_What is being asked_. The copy must run from the line containing "This screenshot has height=444, width=600." through the final line of the records, both included, exactly as written. It should contain no pictures.

_Records shown_.

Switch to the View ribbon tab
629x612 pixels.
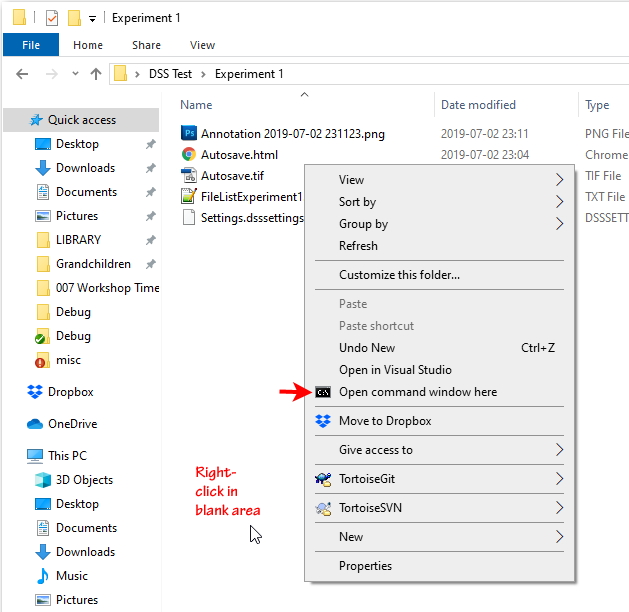pos(202,45)
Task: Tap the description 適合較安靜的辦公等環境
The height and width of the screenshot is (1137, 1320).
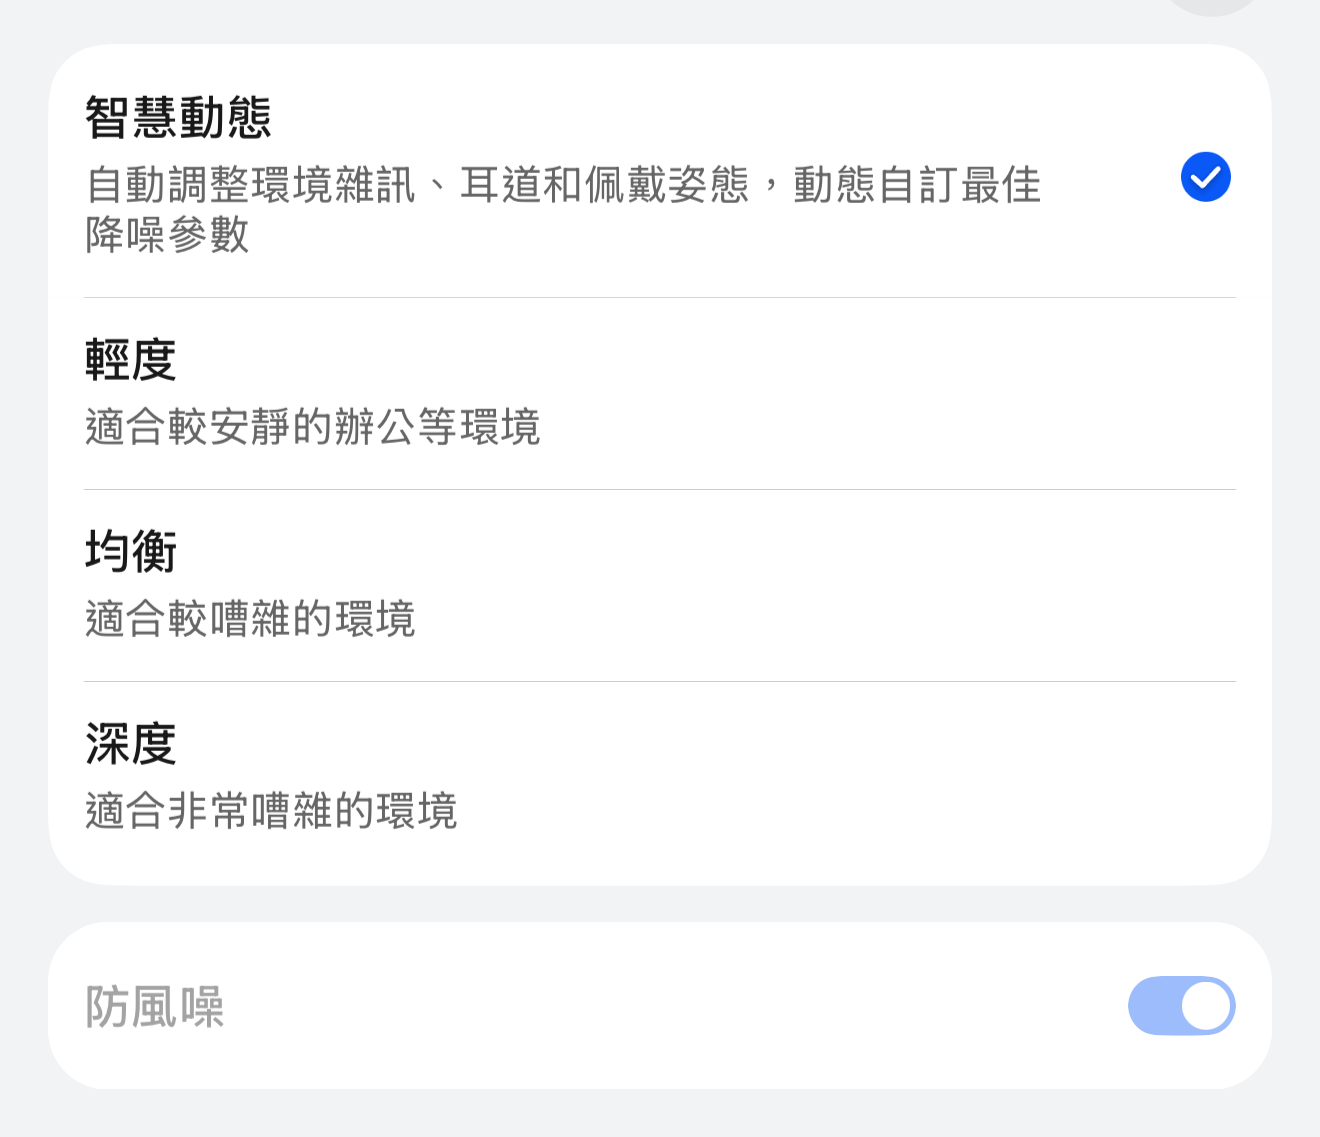Action: 312,427
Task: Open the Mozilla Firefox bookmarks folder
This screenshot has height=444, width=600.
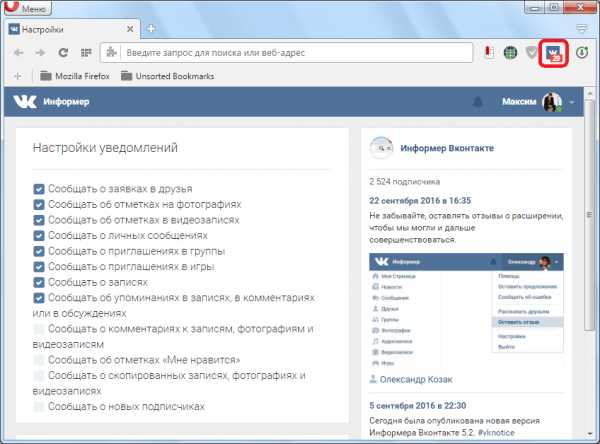Action: click(x=75, y=76)
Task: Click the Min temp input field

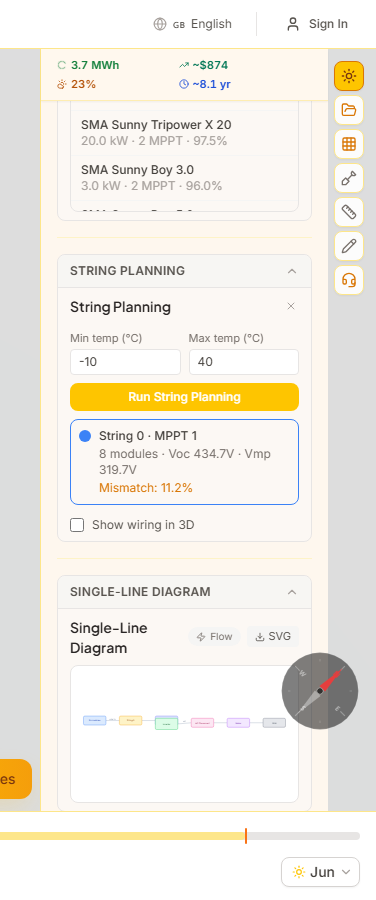Action: pos(125,362)
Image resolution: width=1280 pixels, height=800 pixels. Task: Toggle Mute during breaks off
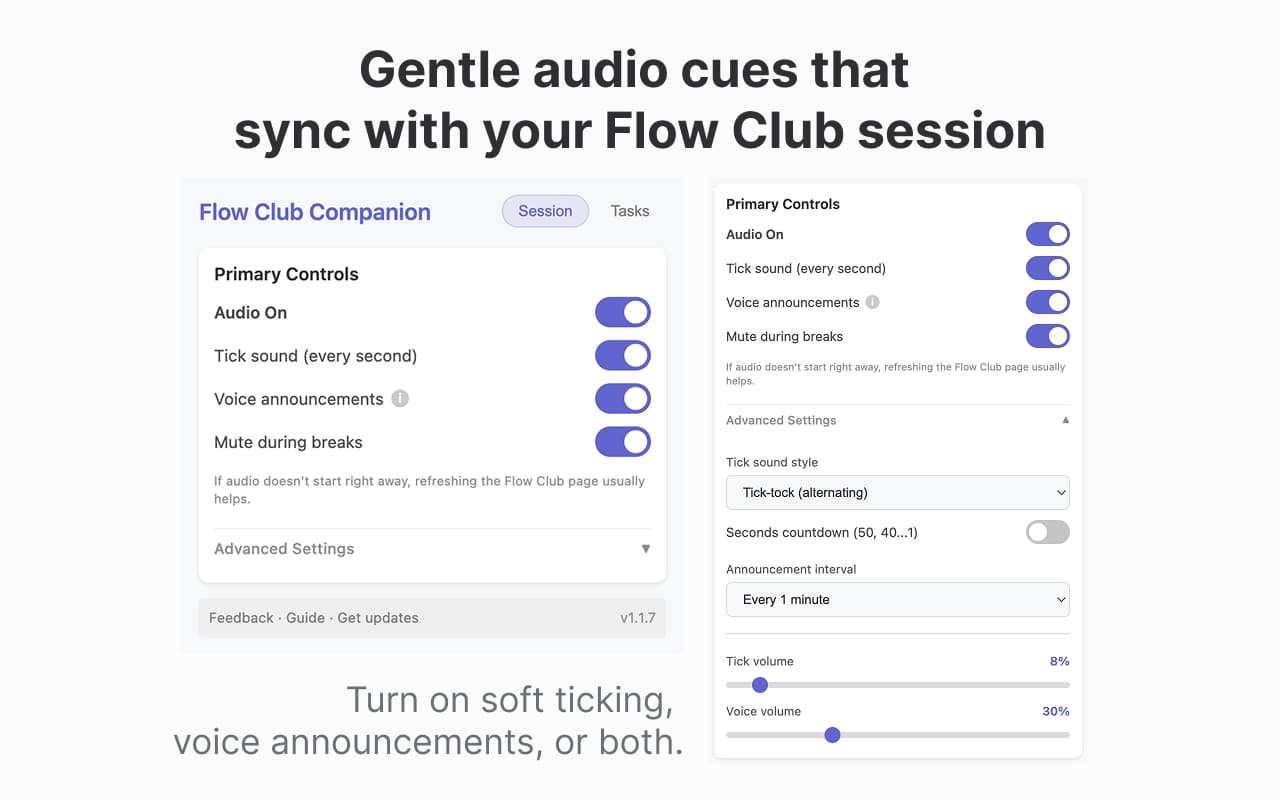[x=622, y=442]
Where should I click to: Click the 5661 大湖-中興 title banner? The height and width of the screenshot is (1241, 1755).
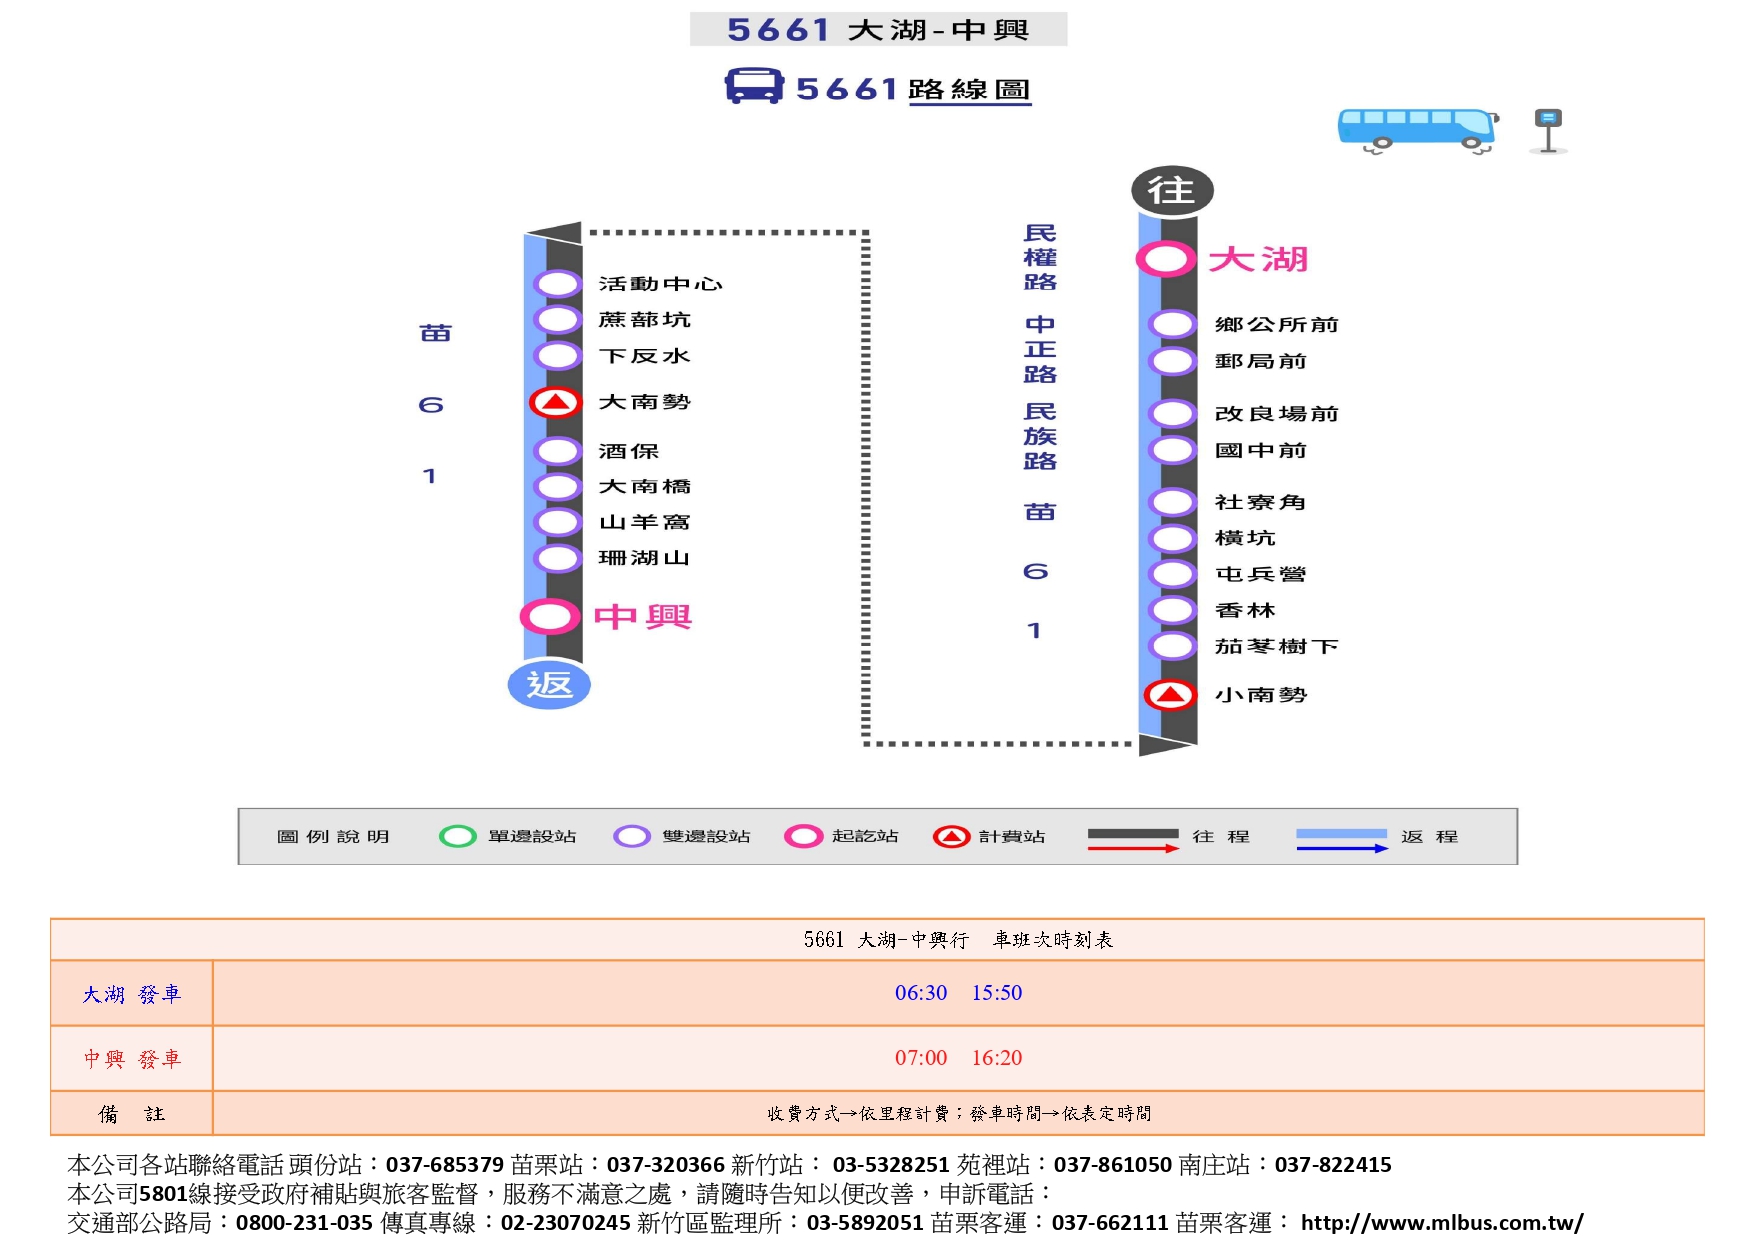click(x=878, y=30)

_Result_.
This screenshot has height=444, width=600.
Action: click(x=75, y=76)
Task: Click the Min temp input field

Action: pos(125,362)
Image resolution: width=1280 pixels, height=800 pixels. Task: Toggle Mute during breaks off
[x=622, y=442]
Where should I click to: Click the 5661 大湖-中興 title banner? The height and width of the screenshot is (1241, 1755).
click(x=878, y=30)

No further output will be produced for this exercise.